## Exercise details
Would you reproduce each line below exactly, leaving every picture out?

Saved entries:
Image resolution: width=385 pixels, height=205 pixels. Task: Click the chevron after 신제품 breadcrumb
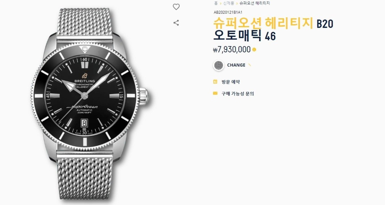[x=237, y=3]
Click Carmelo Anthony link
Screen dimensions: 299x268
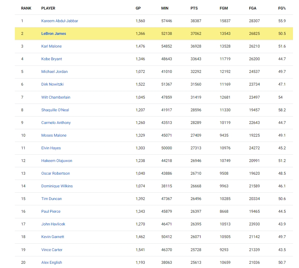click(x=56, y=123)
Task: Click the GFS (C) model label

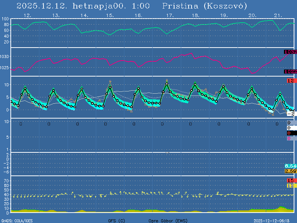Action: (117, 221)
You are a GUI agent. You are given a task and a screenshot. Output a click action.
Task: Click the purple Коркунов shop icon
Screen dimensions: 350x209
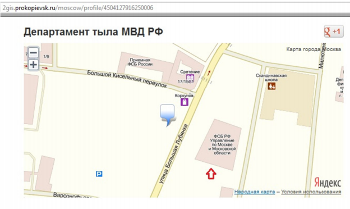[185, 102]
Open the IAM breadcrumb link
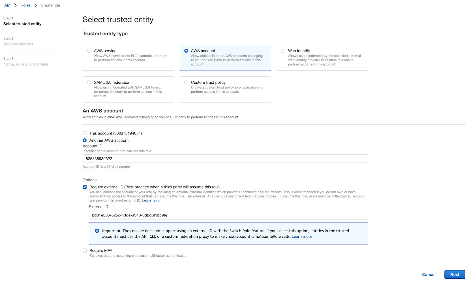 [x=7, y=5]
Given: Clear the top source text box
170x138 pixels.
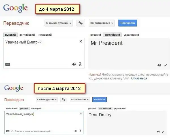Looking at the screenshot, I should point(80,42).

## Reply
Image resolution: width=385 pixels, height=205 pixels. Task: Click the chevron after 신제품 breadcrumb
[x=237, y=3]
Click Carmelo Anthony link
Screen dimensions: 299x268
click(x=56, y=123)
Task: Click the GFS (C) model label

Action: (117, 221)
You are a GUI agent. You are given a task and a screenshot. Output a click action.
Task: Click the purple Коркунов shop icon
Screen dimensions: 350x209
[185, 102]
Open the IAM breadcrumb link
 [x=7, y=5]
Given: Clear the top source text box
170x138 pixels.
Looking at the screenshot, I should point(80,42).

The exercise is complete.